_To do_
List the records from the line with "Select the view letter B near the arrow" through the line with "360). (242, 295)" as a numbered list, leaving out blank lines.

Data listing:
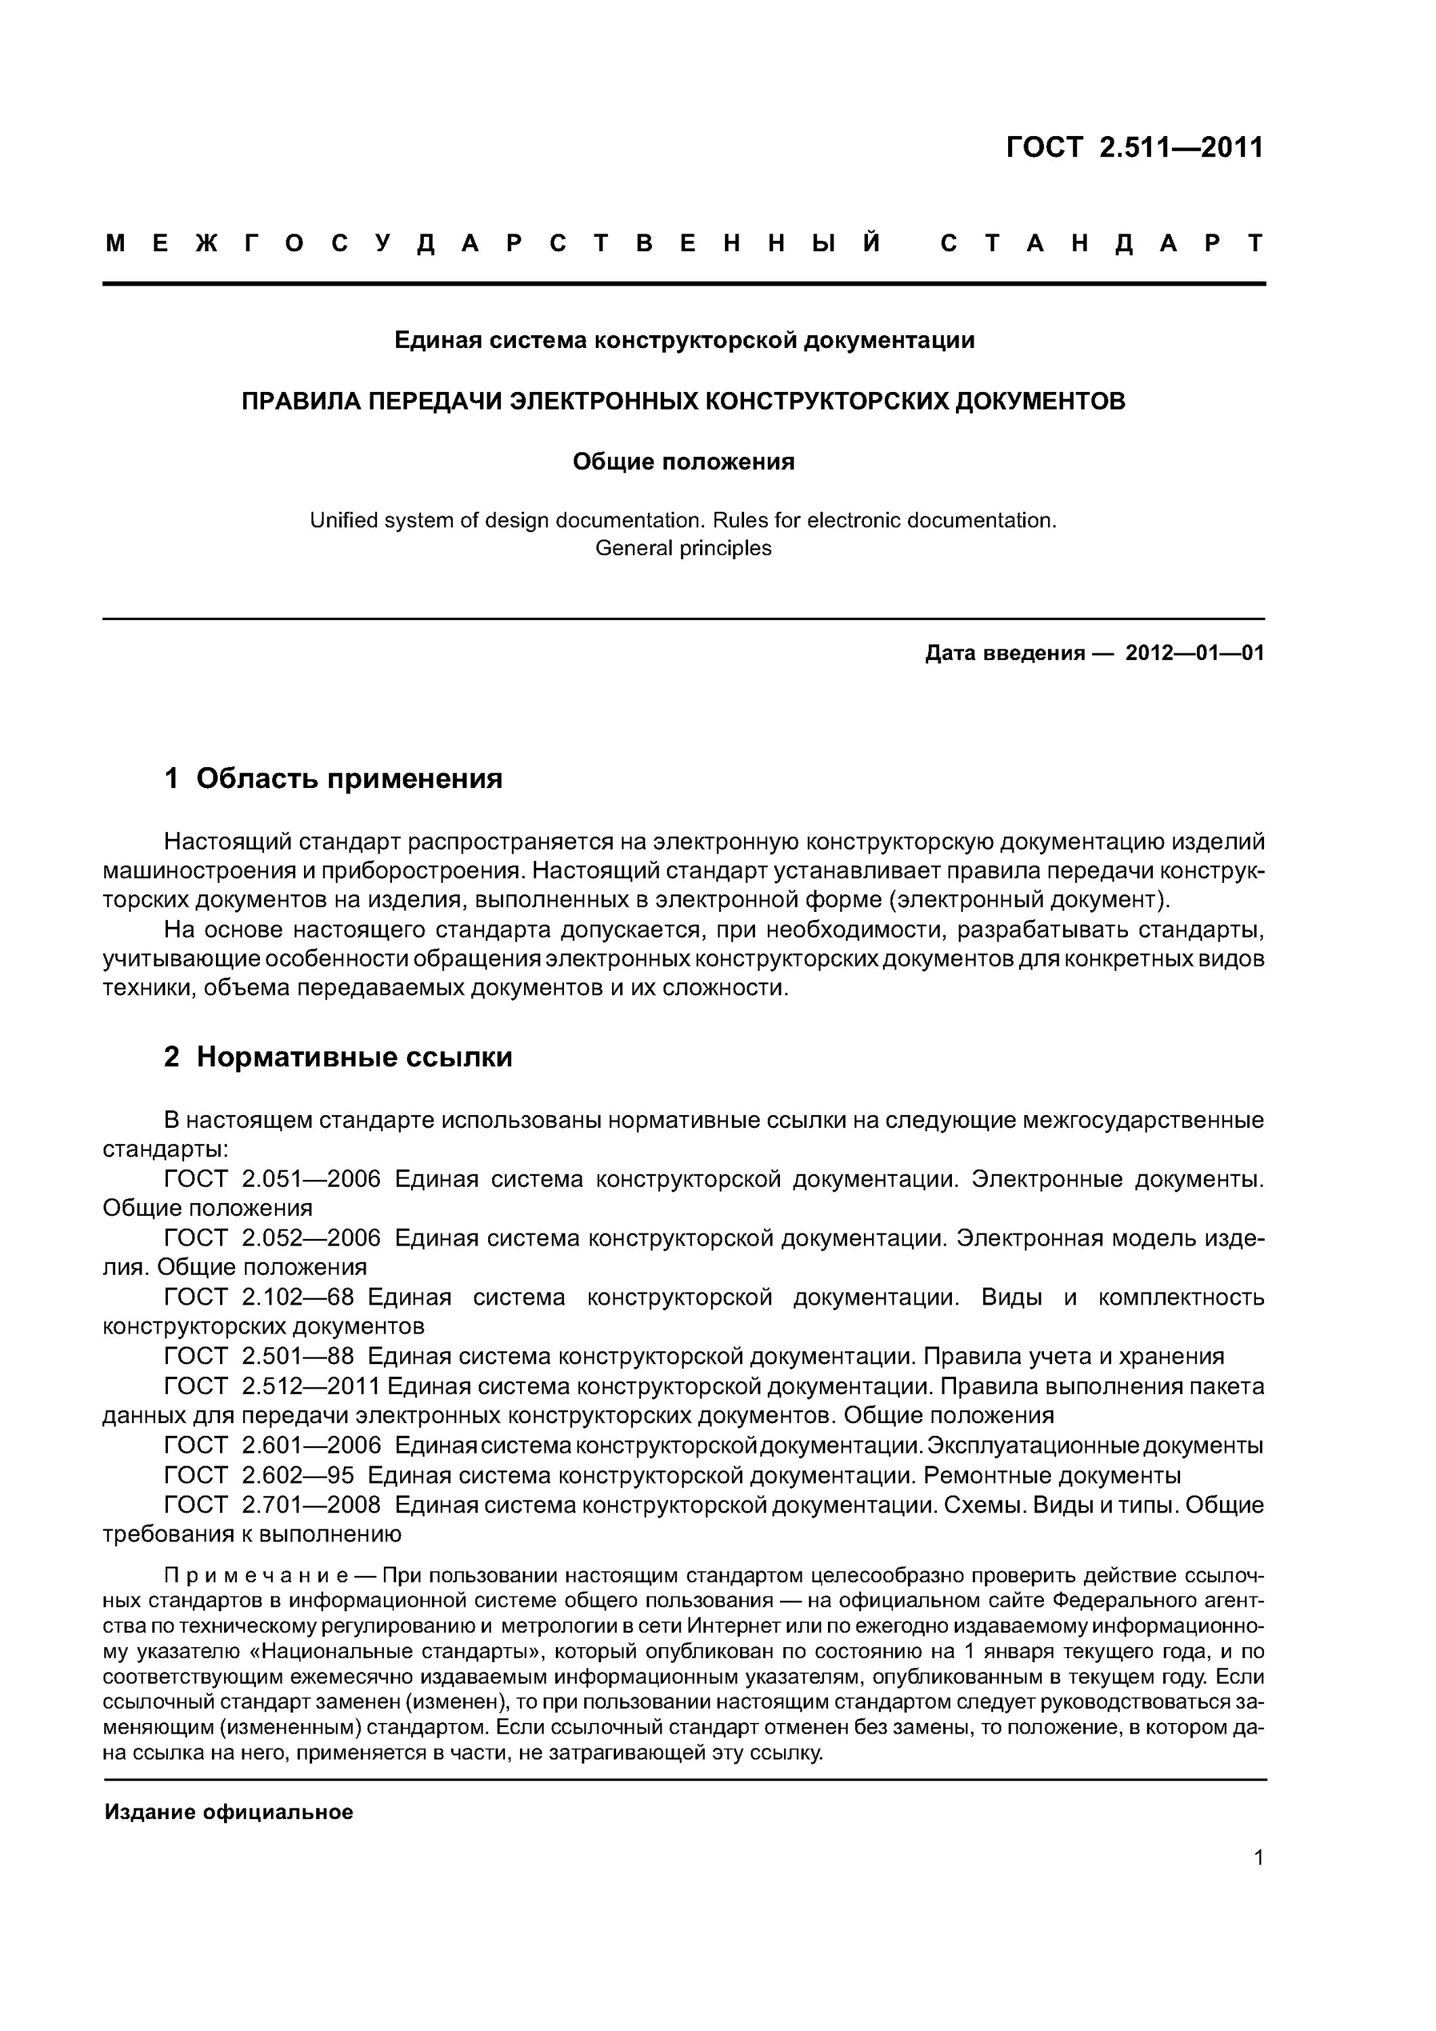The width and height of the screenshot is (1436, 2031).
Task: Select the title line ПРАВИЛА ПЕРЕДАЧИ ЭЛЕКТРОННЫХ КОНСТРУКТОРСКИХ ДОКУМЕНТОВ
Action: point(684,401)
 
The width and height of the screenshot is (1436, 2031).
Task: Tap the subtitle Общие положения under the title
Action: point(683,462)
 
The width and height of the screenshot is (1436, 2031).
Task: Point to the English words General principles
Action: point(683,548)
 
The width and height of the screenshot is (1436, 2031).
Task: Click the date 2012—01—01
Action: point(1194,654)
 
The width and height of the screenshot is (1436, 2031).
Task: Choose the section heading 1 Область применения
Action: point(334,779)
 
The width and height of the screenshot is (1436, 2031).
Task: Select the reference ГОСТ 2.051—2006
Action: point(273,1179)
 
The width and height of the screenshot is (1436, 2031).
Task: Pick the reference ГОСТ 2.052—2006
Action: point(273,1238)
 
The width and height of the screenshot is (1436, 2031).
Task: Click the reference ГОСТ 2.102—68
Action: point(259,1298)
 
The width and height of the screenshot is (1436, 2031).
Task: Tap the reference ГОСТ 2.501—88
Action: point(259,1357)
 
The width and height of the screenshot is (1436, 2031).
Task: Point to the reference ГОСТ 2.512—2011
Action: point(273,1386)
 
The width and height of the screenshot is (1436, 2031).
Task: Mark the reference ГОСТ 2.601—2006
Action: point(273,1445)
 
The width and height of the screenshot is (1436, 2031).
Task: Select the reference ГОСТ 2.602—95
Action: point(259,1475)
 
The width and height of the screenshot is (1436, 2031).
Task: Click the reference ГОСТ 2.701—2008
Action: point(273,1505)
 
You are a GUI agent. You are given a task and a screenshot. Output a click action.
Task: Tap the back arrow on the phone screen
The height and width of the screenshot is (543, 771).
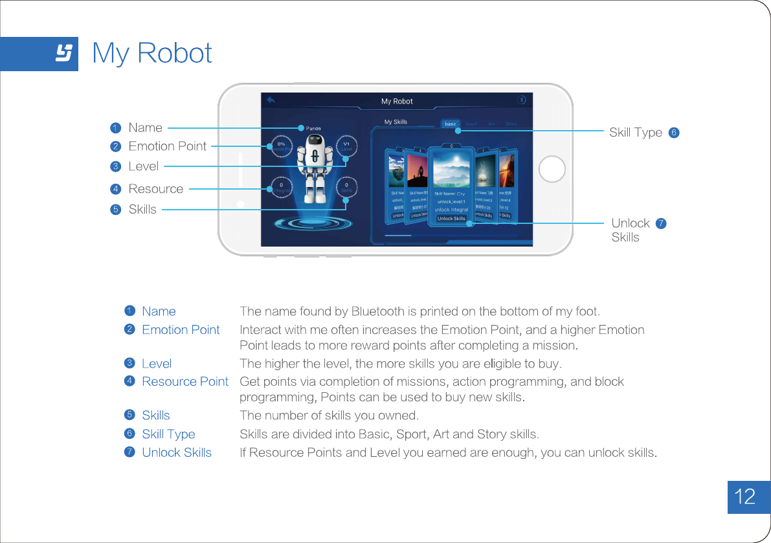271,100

...

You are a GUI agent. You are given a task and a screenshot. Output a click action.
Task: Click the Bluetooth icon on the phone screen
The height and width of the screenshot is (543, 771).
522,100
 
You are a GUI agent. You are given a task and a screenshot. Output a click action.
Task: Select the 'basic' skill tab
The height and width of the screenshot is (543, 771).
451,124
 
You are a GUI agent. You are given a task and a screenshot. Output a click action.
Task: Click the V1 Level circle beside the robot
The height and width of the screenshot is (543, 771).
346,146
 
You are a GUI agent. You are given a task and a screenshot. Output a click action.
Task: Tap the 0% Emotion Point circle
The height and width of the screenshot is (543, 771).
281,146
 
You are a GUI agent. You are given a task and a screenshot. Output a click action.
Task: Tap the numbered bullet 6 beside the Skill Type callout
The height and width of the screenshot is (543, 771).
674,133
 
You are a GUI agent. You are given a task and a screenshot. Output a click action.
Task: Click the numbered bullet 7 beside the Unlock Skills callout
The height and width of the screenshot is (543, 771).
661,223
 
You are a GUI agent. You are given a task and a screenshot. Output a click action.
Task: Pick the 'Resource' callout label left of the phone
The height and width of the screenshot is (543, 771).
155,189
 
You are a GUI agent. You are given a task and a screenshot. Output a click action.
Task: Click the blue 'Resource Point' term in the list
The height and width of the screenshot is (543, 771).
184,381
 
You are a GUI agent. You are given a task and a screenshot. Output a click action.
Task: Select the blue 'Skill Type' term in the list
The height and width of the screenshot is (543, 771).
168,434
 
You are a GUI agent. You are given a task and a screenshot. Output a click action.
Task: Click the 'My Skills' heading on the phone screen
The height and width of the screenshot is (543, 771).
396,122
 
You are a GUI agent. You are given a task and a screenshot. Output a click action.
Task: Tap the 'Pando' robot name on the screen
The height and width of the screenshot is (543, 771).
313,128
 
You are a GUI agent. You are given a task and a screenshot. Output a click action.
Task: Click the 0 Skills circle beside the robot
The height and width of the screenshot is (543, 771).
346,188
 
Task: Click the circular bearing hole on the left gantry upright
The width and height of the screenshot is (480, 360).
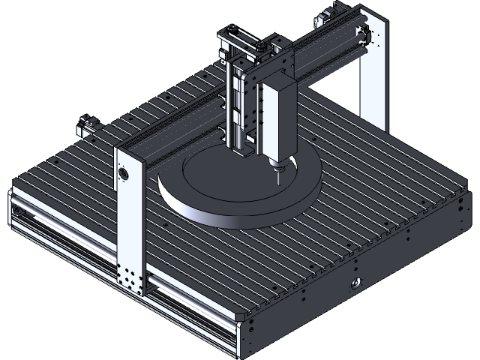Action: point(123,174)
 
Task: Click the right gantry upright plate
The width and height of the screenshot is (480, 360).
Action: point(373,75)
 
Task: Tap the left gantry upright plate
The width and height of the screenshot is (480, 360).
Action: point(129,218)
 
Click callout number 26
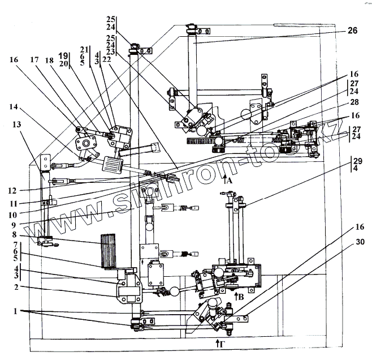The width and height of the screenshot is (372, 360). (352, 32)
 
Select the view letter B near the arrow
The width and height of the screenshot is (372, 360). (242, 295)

_Reply to the exercise_
1. Select the view letter B near the arrow
2. The width and height of the screenshot is (372, 360). (242, 295)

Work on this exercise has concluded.